▶ **Text excerpt**:
===============
I have three children at home. I have to work two jobs to make ends meet, and Mr. Obama’s taking two more percent of my money. I work the docks in the morning; it’s hard for me to get here, so I was wondering if we could get this taken care of. We’ve got a lot of ships coming in from Cleveland.

“Following the sham proceeding, and on the basis of fictitious evidence,” Violanti then dismissed the staged case, according to the Commission’s findings. Violanti noted on the record at the time that his decision was “in anticipation of what the district attorney’s office would do in this situation,” despite the fact that no prosecutor was present in court at the time.

According to the Commission’s findings, Violanti resigned as city judge the following March after he learned that the Appellate Division was investigating the incident and before the investigation was concluded. The judge’s resignation ended the Commission’s official action at the time. After his resignation, the Appellate Division suspended Violanti from practicing law for two years in February 2014.

Despite the fact that Violanti’s actions constituted “serious misconduct” according to the Appellate Division, his law license was reinstated in March 2016, and he was reappointed to the bench by the Lackawanna Mayor Annette Iafallo in March 2024 for a six-year term. At the time, Iafallo said she believed Violanti to be “both highly qualified and deserving of a second chance.”

According to the commission, when Violanti resigned in 2013, “it was without a pledge never to return, and before the Commission could remove him from office, which under the State Constitution would have barred him from returning to the bench.”

The commission’s statement explained how Violanti was able to regain his position as judge after stepping down in 2013.
===============
▶ **Data supplied**:
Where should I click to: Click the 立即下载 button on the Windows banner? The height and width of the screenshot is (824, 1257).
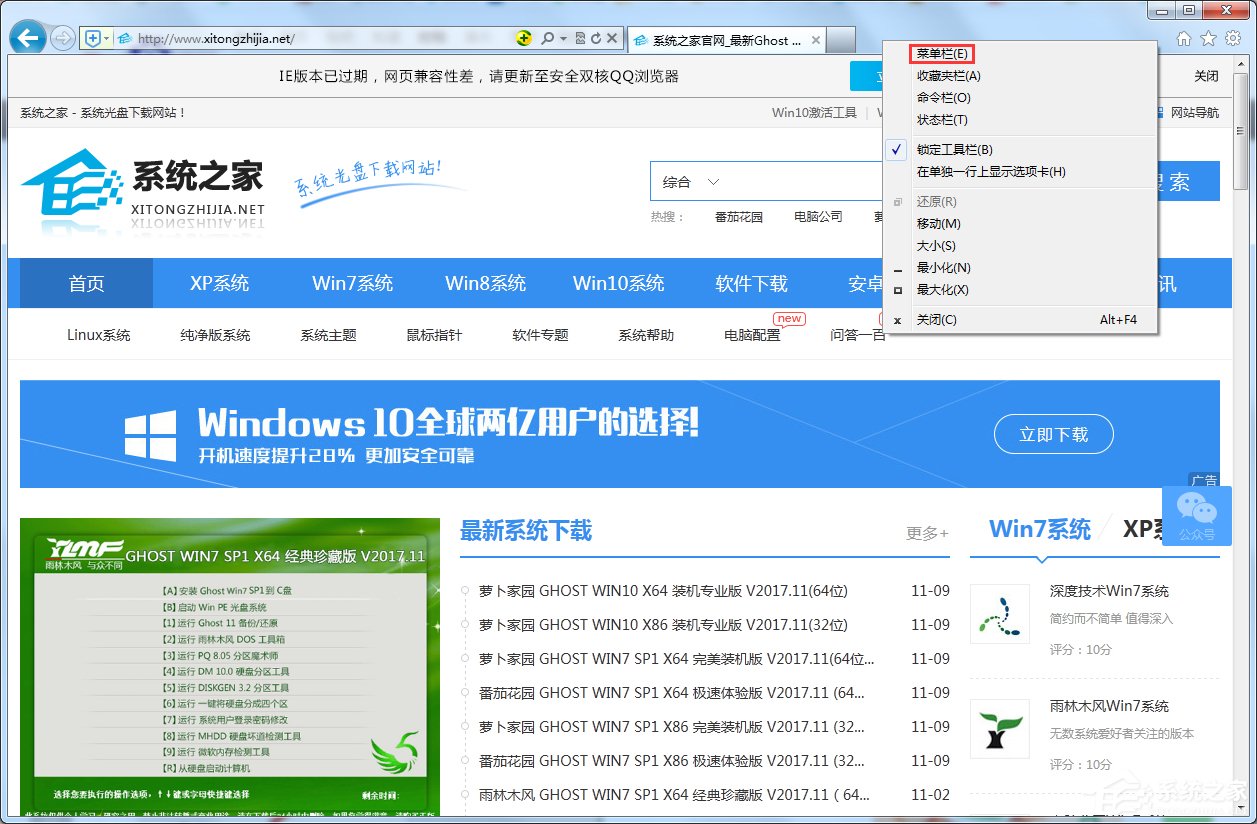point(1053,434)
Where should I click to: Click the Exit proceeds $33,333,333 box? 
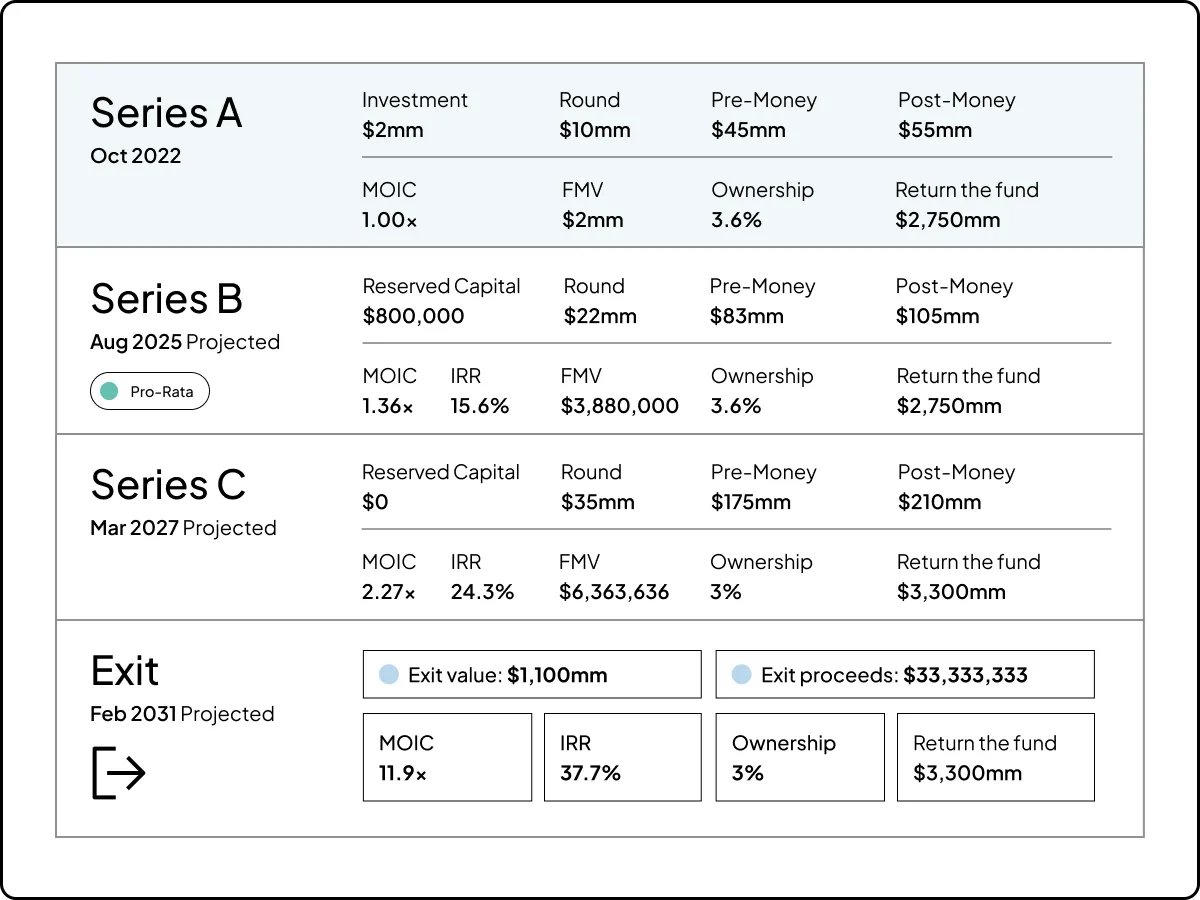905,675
===============
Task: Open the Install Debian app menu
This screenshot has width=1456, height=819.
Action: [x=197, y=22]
===============
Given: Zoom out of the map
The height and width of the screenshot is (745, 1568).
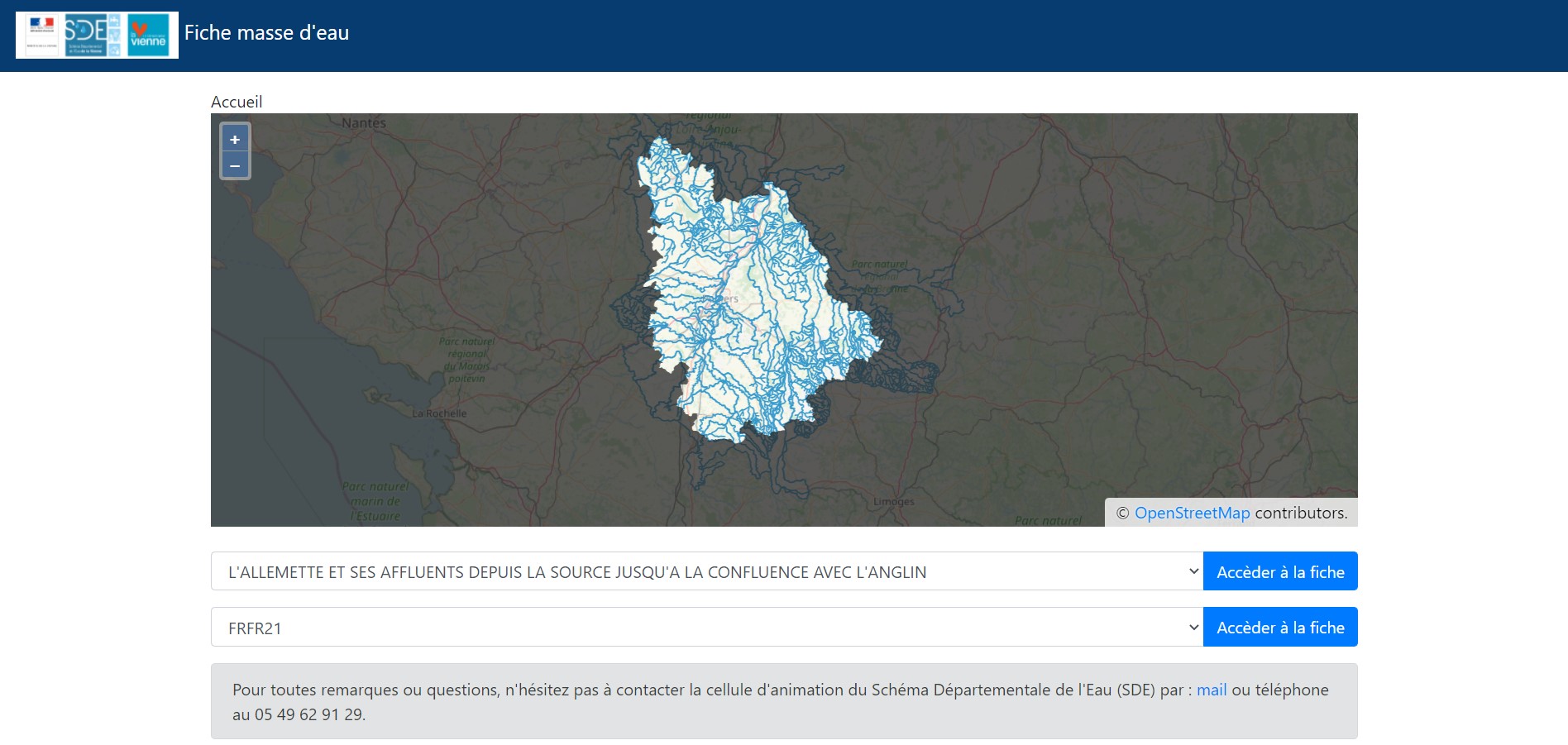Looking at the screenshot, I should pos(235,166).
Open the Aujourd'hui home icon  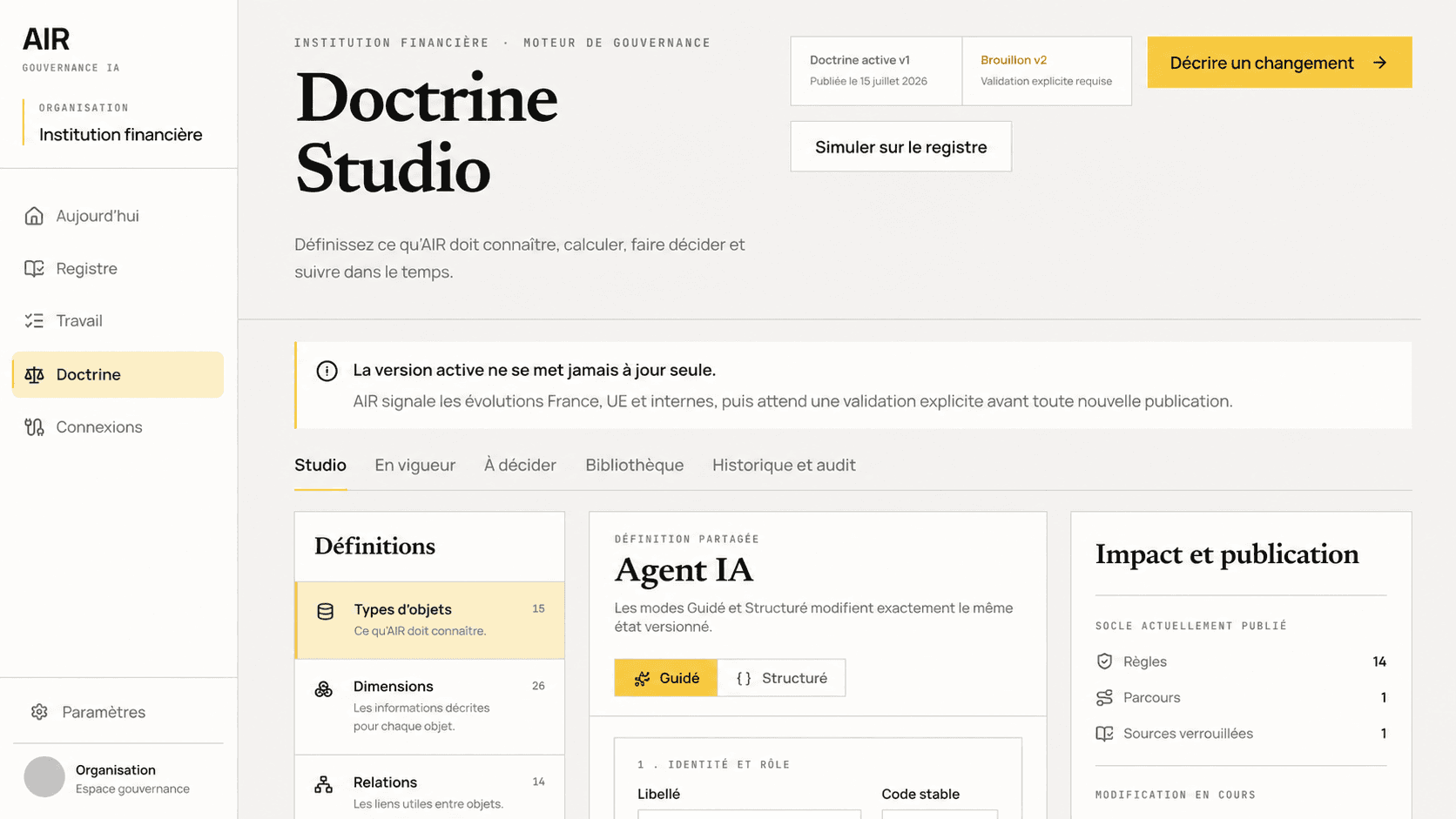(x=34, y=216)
===============
▶ **Challenges**:
A – Answer these questions from the text about Violanti, one answer per line:
(i) For how long did the Appellate Division suspend Violanti from practicing law?
(ii) In what month and year was his law license reinstated?
(iii) Who reappointed him to the bench in March 2024, and for what term?
B – How many lines of the rows contain the string "click"? Case counts. Give only the number.

▶ **Responses by task**:
A –
(i) Two years.
(ii) March 2016.
(iii) Lackawanna Mayor Annette Iafallo, for a six-year term.

B – 2